Of course, there’s a lot more to space than stargazing, and there’s a plethora of titles available for children to introduce them to the bigger concepts. Right now, I’m loving Neal Layton’s The Story of the Stars which is exactly what it says: the story of our fascination with the stars, from the tales our ancestors came up with to explain the existence of stars, to the basics of how we know what we know today. It’s factual but feels more like a picture book than a reference book, so is lovely for younger children, plus it has some great interactive bits and bobs: things to lift, rotate, spin, pull, look inside, and pop-up. It’s a really lovely idea.

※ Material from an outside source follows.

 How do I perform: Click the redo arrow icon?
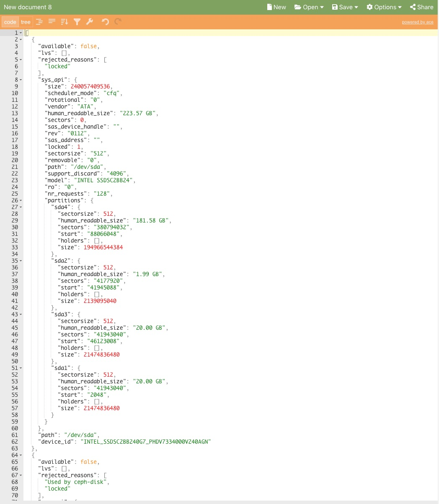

Another good choice for younger children (4–6 year olds) is Eye Know: Space, which has larger print than the books below and a tone aimed at younger readers. Or, for something they can grow into, check out the Pop-Up Pull-Out Space Book. It doesn’t have as many pop-out pages as it’s title might imply, but what it does have is lots of pull-out ‘fact’ cards – one for every planet in our solar system. Packed with statistics, they add to the introductory information contained on the main pages without bamboozling the reader at first sight. Much like all the books I’ve chosen, it also has nice clear print with broken up text that makes the information easy to digest. Plus: each page has a Q & A to test yourself (or mum and dad) what you’ve learnt.
Usborne’s Big Book of Stars and Planets has really beautiful illustrations that are painted versions of those amazing photos of galaxies we see on programmes like Stargazing Live. Probably best for 5-6 year olds, it focuses on our planet, solar system, superstars and galaxies, and has lovely fold-out pages to give a real feeling of infinite space. Usborne also do the great See Inside range – See Inside Space goes into more depth than the Big Book of Stars and Planets, with more text and more information. Its crowning point is, of course, all the little tabs to lift, revealing even more information underneath. Covering everything from the big bang to the history of our discoveries; our solar system to the milky way; space travel and what the future might hold. There’s also a fold-out map of the night sky for stargazers to study. I’d recommend it to children aged 7 and up.
I’m also loving Professor Astrocat’s Frontiers of Space. It’s like an animated guide to the universe with fun, bold illustrations, and plenty of information without an overwhelming amount of text. Essentially Professor Astrocat covers the same topics as all the other space books out there, but it’s so quirky and unusual, it’s hard to resist – and uses great analogies to help explain the harder concepts, like “If the earth was the size of a cherry tomato, what size would the other planets be?”
Lastly, for the really dedicated astronomy enthusiast (strong readers or 9+ years), you cannot go wrong with the Space Encyclopedia. This is a much more detailed book, going into greater depth and introducing bigger concepts than the books above – galaxy formation and collisions, dark matter, space pioneers, solar storms, black holes, to name just a few. A really excellent reference book likely to be thumbed well into the teenage years.
Something a little more abstract…
Of course, you can also indulge your fascination with the stars through fiction – generally based somewhat less on our current reality, but fun and worthwhile nonetheless! There are lots of spacey picture books to choose from… try Toys in Space by Mini Grey, Winnie in Space by Valerie Thomas and Korky Paul, The Man on the Moon by Simon Bartram, On the Moon by Anna Milbourne and Benji Davies, or The Way Back Home by Oliver Jeffers.
There’s not so much around for older readers, but Cosmic by Frank Cottrell Boyce is great, or George’s Secret Key to the Universe by Lucy and Stephen Hawking (NB this is the first book, not the fourth as our website says!)
And for something totally different, Build Your Own Spaceship Sticker Book by Simon Tudhope. Because who doesn’t think about what their own space rocket would be like? To infinity, and beyond!